Records excerpted from a collection
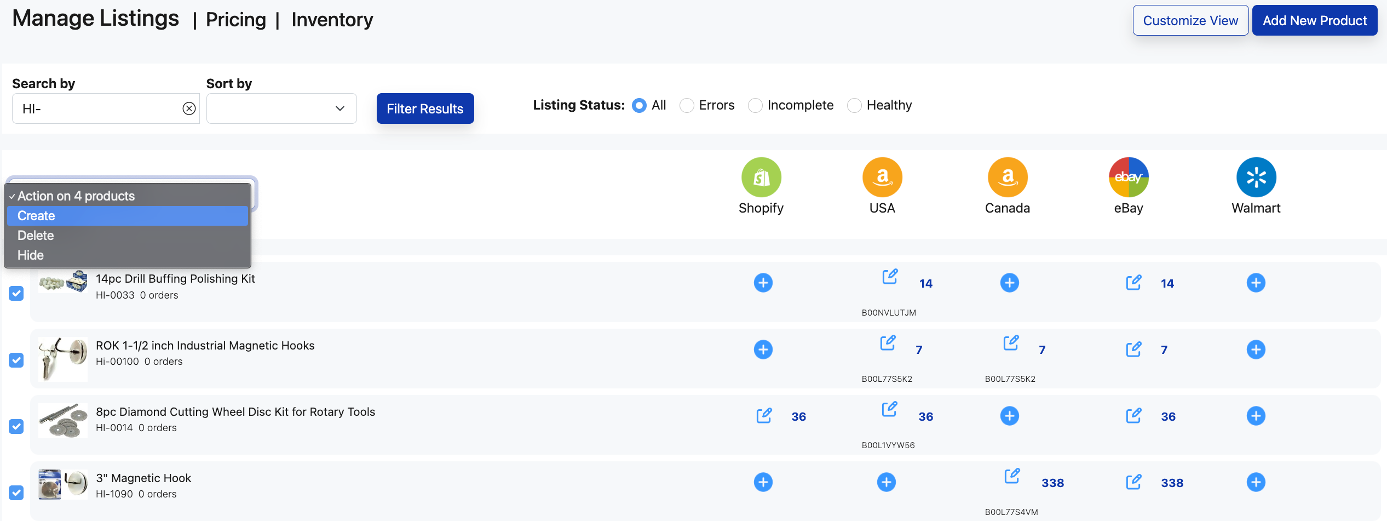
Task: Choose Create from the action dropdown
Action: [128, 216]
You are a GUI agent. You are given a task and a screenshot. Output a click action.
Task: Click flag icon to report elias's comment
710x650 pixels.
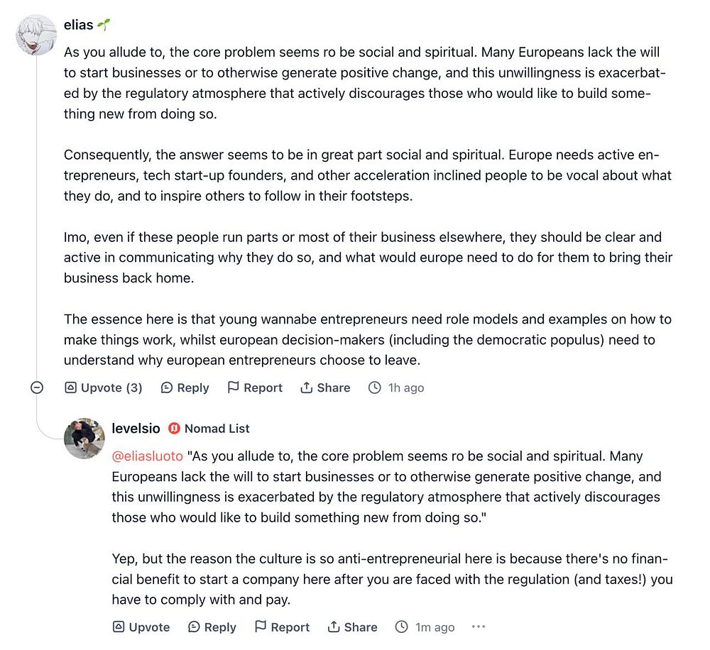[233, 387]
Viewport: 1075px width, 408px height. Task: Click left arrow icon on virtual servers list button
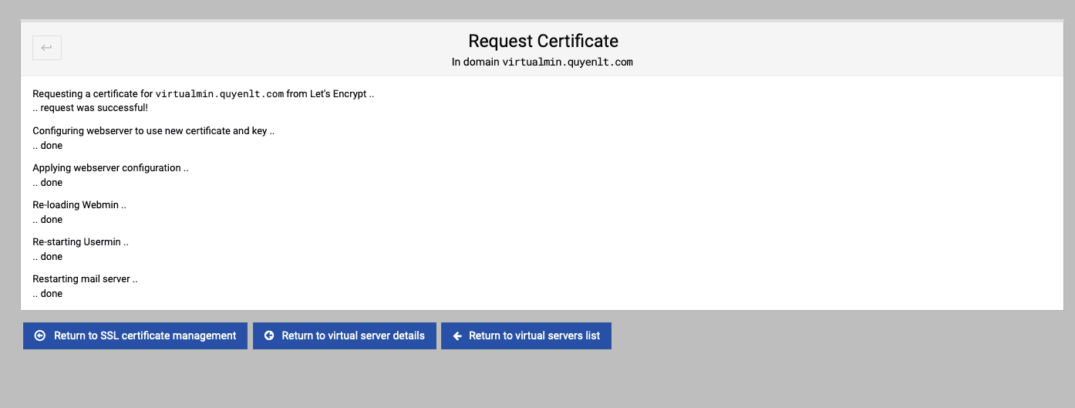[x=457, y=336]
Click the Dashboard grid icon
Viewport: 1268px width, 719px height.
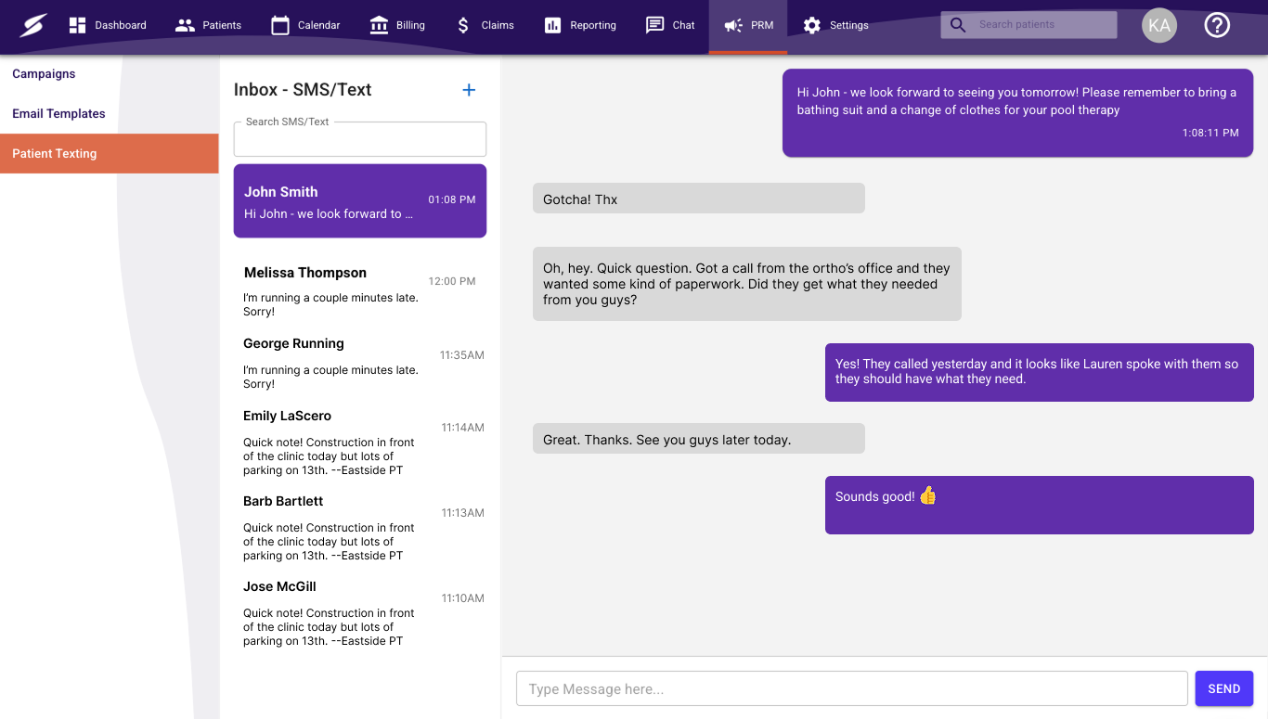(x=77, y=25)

- Work order:
Could you set down exactly, and only, the lines from the line containing "Task: Click flag" through the last line of the records, both included, without the pictures?

- Reply:
Task: Click flag icon to report elias's comment
710x650 pixels.
[233, 387]
Viewport: 1075px width, 408px height. Task: Click left arrow icon on virtual servers list button
[x=457, y=336]
Click the Dashboard grid icon
Viewport: 1268px width, 719px height.
(x=77, y=25)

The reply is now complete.